The NSF has been a world leader in using mission-driven grants to incentivise scientific research. Europe also has created several programmes with mission-driven grants, including Horizon Europe, which allows US researchers to join European research consortia – usually as unpaid participants, but under special circumstances with EU funding.

NSF Engines does not allow international partners in the proposal phase, but once an award is made, an international partner or collaborator may be added under specific NSF award procedures, said Keith Boyea, deputy director of NSF’s division of acquisition and cooperative support.
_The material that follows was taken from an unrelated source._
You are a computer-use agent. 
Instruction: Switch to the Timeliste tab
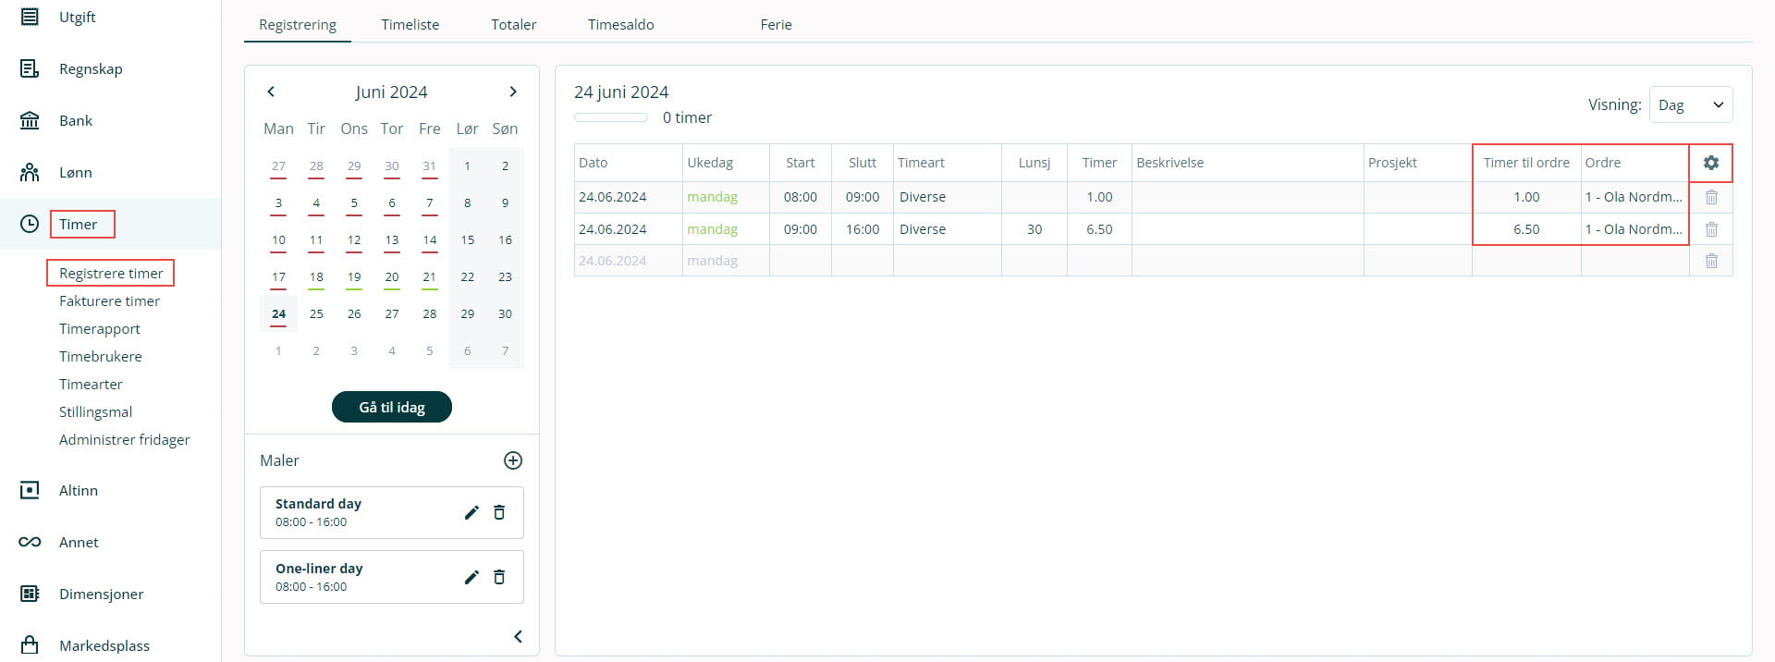pos(410,25)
However, the new programme will allow partners in the US outside the geographical area of the awardee, said Erwin Gianchandani, assistant director of the NSF’s Technology, Innovation and Partnerships programme. That could complement other efforts underway that include investments from NSF or other agencies. It also would encourage mentoring from experienced organisations in existing mature innovation ecosystems. NSF Engines will include academic institutions, non-profits, for-profit companies, government entities, and others.

In an open letter to scientific colleagues, Gianchandani said that to ensure the U.S. stays competitive and leverages emerging technologies to tackle large-scale societal and economic challenges, “it is essential that the U.S. expand domestic innovation capacity. To do so requires taking full advantage of the diverse innovation potential and talent across the entire nation.”

Muro said the programme reflects that the nation is ready to try to do something about the unevenness of innovation centers across the country.

“This is a thoughtful, well-resourced initiative that seeks to stimulate innovative ecosystems in new places,” he said. “Increasingly actors in Washington are actually putting their money where their mouth is about this issue. It’s good to see.”